Le traitement de photos, souvent confié à Adobe Photoshop, pourra sans problème être pris en charge par Gimp. Pour des usages plus basiques, Paint.Net ou Pinta sont plébiscités pour leur plus grande facilité d’utilisation. Expert en numérisation de documents, NAPS2 est l’allié indispensable de tous les secrétariats. L’essayer, c’est l’adopter ! Enfin, pour lire des fichiers multimédias, VLC media player reste la solution de référence. Un projet qui souffle cette année ses 30 bougies, avec une gouvernance toujours française.

Notez que certains de ces logiciels restent complexes à maîtriser. Mais cela ne doit pas rebuter les débutants : dans le monde des logiciels libres, la satisfaction des utilisateurs est un des principaux moteurs. Si l’acculturation à certains outils peut prendre du temps, cet effort est souvent pérenne, leur mode de fonctionnement n’étant pas appelé à changer radicalement au fil des versions (comme cela a malheureusement été trop souvent le cas avec des produits comme Windows ou Office).

Prochaine étape, le passage à Linux ?

En plus de faire gagner en argent et en indépendance, l’utilisation de logiciels libres est un bon moyen de se préparer à une migration vers une autre plateforme. Les outils que nous avons cités sont ainsi tous accessibles à l’identique sous Windows, macOS, mais aussi Linux.

Le passage à Linux, la Gendarmerie nationale en France l’a réalisé avec succès, il y a plus d’une décennie. Au début des années 2000, elle a tout d’abord commencé par troquer certains logiciels propriétaires sur ses machines Windows par des équivalents libres : Firefox, Thunderbird, LibreOffice, VLC media player, etc.
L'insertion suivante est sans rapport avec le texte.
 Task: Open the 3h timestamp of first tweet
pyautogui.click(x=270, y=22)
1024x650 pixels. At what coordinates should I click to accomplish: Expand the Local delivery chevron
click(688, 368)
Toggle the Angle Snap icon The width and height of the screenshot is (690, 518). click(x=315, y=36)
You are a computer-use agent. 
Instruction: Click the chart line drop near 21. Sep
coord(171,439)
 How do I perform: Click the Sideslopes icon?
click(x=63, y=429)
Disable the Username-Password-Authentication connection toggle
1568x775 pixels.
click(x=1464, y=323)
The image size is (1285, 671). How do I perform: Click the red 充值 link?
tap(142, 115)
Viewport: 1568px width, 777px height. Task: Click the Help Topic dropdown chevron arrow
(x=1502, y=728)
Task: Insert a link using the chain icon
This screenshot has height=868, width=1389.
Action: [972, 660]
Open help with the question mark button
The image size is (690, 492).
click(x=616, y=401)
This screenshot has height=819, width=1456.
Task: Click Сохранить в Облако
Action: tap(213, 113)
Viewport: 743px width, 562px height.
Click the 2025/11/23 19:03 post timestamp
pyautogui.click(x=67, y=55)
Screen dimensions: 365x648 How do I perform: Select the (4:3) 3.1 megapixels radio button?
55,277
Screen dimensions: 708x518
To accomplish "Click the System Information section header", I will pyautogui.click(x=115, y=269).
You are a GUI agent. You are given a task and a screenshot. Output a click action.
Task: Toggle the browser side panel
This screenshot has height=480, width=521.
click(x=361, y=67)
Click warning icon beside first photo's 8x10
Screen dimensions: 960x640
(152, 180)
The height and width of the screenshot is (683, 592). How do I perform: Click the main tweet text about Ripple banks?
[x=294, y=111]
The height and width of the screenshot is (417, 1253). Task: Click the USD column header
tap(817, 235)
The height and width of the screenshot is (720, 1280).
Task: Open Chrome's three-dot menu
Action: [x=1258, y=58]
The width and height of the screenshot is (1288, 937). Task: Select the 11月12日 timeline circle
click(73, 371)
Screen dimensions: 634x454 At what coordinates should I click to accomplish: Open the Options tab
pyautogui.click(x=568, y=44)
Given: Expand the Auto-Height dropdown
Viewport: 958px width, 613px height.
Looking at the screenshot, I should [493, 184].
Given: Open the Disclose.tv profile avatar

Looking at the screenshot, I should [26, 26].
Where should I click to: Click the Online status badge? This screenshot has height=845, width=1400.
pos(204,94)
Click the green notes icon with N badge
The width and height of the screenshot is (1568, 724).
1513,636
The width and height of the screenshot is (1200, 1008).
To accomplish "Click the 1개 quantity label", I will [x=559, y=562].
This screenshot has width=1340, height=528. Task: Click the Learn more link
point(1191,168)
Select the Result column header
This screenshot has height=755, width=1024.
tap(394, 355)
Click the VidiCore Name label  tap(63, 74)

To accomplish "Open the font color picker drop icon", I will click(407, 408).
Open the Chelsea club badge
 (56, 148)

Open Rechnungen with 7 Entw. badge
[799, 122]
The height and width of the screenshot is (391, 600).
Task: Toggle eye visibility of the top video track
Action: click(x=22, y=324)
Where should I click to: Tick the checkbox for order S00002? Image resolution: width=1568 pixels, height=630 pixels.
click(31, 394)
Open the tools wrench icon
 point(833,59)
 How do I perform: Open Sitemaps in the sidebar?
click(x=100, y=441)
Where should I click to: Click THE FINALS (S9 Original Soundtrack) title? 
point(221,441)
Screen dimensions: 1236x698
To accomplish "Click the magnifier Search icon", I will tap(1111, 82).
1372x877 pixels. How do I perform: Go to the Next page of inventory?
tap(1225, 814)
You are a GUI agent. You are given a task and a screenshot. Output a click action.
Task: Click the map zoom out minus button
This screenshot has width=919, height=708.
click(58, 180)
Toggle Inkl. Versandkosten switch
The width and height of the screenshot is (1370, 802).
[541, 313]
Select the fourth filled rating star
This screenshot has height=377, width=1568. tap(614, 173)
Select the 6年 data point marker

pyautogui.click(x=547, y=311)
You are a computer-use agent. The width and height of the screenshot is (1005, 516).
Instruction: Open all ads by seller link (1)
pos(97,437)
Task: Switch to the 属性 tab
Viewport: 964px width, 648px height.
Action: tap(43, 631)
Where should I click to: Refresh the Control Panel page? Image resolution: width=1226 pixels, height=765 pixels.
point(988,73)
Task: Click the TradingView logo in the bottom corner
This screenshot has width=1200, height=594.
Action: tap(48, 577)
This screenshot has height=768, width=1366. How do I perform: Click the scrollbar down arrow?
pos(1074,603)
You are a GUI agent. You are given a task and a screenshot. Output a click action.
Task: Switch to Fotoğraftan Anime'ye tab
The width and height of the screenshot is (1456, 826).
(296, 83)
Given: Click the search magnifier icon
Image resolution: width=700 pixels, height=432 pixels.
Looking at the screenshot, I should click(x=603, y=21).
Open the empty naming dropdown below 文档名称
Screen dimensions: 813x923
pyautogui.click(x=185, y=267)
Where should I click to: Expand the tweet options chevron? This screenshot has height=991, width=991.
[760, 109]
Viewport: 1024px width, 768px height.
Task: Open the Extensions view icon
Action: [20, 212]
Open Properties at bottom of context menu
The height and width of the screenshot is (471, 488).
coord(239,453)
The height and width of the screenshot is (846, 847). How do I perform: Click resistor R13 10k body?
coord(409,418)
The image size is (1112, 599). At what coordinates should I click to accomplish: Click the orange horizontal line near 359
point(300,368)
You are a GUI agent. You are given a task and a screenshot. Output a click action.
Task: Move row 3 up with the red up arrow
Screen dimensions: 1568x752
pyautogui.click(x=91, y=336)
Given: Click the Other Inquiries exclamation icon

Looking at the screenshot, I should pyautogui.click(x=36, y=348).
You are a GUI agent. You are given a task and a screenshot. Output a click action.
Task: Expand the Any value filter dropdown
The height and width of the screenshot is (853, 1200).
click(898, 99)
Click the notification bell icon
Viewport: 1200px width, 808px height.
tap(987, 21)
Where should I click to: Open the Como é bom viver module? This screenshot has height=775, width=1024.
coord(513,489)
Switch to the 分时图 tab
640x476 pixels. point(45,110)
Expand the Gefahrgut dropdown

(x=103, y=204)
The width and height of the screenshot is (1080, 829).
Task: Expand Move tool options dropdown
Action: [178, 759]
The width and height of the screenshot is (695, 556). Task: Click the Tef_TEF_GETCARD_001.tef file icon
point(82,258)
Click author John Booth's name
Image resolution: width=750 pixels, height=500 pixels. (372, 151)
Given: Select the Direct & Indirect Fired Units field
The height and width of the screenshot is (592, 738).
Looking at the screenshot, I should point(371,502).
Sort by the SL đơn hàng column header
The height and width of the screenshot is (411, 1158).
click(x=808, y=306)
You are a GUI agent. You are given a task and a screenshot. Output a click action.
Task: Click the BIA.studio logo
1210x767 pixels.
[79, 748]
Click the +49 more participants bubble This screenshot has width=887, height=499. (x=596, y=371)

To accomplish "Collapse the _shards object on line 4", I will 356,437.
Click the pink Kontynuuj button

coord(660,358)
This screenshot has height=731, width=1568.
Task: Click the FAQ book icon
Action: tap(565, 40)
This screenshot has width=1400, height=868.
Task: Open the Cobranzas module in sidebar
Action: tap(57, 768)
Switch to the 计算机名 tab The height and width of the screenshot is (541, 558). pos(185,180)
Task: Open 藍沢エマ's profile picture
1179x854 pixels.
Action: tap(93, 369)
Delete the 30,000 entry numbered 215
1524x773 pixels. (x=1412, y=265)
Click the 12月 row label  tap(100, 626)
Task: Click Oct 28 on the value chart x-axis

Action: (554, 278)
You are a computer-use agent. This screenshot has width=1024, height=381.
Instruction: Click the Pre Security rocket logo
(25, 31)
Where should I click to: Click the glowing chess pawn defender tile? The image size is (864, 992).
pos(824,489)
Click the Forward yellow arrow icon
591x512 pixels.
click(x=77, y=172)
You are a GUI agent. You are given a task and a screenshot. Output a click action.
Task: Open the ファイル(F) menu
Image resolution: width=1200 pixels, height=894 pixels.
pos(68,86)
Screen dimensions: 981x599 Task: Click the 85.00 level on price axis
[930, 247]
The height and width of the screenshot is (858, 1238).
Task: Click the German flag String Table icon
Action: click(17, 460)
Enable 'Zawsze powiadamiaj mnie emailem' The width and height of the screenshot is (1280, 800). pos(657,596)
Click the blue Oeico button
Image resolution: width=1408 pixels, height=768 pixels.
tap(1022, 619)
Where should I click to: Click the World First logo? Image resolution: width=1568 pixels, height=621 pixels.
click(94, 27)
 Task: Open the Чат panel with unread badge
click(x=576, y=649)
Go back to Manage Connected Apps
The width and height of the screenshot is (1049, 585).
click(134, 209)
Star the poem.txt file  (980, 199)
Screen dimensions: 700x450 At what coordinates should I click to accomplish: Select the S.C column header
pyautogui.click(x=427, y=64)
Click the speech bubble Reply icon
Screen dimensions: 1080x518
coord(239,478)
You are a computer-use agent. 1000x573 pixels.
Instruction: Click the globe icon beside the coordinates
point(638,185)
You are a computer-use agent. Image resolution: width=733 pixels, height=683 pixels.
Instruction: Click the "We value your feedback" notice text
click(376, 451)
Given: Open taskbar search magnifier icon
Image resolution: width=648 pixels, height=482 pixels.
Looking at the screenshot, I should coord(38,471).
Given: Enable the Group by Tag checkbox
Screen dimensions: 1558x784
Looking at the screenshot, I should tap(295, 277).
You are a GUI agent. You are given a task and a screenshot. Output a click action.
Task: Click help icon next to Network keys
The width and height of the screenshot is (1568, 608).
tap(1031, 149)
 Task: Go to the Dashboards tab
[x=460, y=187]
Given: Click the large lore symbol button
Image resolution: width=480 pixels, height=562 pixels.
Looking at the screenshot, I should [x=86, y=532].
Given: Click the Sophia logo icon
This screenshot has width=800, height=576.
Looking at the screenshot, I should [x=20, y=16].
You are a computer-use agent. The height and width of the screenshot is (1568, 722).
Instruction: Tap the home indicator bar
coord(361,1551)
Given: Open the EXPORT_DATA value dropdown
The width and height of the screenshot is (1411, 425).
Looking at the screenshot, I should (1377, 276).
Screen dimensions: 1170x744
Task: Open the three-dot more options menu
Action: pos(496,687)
Une fois les utilisateurs accoutumés à ces solutions, elle a progressivement migré les postes vers un système d’exploitation de type Linux (GendBuntu, une version spécifique d’Ubuntu). Cette stratégie en deux étapes est une bonne pratique à recommander pour basculer sereinement vers un environnement 100 % libre.

73 000 postes GendBuntu sont aujourd’hui déployés, avec des gains bien concrets : la Gendarmerie nationale estime ainsi gagner environ 2 millions d’euros par an en frais de licence. Et plus encore en prenant en compte la baisse des besoins en formation et en support, ainsi que la possibilité de conserver les postes de travail et les serveurs sur une plus longue période.